SRIA 2025 Theme A - Ecosystems

Ecosystems and ecosystem services play an important role in terms of their biodiversity, mitigating the effects of flood and drought and absorbing and detoxifying pollutants. Ecosystems, which encompass the marine, freshwater and terrestrial environments, provide vital services to humankind, for instance food, timber, flood control, water regulation and purification, pollination, recreation and cultural benefits, and habitats for plants and animals. All ecosystems are linked and maintained by water, providing plants and habitats and breeding grounds for the various species that depend on them. Furthermore, ecosystems serve humans in terms of purification and filtration of water, recreationally and economically. They are a finely tuned process and are susceptible to pressures such as climate change, pollution, water abstraction and the spread of alien species.

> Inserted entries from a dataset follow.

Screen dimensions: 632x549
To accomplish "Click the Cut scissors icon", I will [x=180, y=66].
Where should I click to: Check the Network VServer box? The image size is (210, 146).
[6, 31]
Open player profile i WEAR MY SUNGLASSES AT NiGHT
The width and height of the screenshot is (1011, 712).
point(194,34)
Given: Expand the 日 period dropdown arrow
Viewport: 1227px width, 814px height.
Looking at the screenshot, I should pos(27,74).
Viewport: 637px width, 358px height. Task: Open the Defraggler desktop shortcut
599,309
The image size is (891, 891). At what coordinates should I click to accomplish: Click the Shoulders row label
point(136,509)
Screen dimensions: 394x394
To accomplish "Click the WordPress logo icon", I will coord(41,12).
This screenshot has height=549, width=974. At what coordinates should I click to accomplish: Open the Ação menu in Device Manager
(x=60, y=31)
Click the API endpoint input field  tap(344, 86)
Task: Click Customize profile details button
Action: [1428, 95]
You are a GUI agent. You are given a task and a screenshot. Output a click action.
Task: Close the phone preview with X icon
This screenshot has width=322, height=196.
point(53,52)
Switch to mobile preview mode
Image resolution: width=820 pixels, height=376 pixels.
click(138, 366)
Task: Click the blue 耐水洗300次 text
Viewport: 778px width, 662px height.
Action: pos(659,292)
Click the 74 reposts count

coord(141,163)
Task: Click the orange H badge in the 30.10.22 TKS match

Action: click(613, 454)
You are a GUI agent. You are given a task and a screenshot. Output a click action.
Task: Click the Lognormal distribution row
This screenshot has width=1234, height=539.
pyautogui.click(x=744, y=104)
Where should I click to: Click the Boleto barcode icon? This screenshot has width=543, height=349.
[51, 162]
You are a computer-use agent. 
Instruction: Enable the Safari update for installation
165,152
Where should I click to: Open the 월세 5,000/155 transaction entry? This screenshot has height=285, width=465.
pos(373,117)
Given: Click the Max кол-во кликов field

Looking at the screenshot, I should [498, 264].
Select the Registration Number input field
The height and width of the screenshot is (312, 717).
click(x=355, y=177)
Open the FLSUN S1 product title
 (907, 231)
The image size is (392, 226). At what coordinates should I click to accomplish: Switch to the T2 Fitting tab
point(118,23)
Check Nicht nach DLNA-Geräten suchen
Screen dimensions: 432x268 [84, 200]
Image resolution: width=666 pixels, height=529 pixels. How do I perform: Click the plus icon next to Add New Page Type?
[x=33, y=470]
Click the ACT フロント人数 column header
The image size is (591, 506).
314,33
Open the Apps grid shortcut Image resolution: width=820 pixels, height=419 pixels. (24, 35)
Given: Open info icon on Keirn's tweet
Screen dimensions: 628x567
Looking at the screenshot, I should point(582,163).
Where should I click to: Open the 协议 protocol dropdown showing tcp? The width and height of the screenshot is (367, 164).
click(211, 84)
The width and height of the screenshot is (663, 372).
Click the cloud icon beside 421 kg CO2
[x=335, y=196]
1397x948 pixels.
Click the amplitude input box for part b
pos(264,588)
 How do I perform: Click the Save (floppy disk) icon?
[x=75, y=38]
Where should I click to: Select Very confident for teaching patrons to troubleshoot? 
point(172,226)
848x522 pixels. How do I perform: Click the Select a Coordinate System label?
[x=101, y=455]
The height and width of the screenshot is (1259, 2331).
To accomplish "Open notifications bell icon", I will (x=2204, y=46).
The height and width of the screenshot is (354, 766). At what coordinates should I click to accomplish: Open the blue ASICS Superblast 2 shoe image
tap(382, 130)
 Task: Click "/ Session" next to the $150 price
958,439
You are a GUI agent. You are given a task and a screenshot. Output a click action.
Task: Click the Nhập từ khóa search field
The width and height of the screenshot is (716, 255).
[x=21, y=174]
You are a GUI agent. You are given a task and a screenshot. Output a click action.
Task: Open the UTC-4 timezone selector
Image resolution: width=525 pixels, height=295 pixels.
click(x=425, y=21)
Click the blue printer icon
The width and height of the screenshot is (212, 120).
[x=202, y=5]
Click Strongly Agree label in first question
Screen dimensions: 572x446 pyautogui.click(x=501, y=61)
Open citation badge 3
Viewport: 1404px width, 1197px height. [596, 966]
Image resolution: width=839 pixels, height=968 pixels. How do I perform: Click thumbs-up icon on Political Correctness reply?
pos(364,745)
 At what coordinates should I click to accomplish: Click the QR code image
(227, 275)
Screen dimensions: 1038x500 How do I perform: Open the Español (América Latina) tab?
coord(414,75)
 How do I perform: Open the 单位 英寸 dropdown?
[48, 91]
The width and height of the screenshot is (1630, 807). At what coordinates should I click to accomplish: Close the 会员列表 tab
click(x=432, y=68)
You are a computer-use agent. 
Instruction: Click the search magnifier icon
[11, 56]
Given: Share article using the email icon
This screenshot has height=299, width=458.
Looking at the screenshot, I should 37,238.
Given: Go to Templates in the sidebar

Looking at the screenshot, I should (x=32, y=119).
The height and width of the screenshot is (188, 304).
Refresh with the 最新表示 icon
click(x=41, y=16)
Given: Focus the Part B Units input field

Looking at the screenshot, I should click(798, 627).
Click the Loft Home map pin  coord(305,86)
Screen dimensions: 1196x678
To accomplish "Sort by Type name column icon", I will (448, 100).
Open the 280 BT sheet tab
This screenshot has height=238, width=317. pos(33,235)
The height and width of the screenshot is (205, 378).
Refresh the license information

A related aspect of ecosystems is the concept of ecosystem “disservices.” These arise in cases in which the interaction between natural systems and humans is negative or has adverse effects; this can negatively affect economic production and human life. Examples include excessive primary productivity (supporting disservice), the proliferation of non-native species (provisioning disservice), offensive-smelling decomposing organic matter (cultural disservice), carbon sinks turning to carbon sources (regulating disservice) and water quality deterioration following landslides or bog bursts19.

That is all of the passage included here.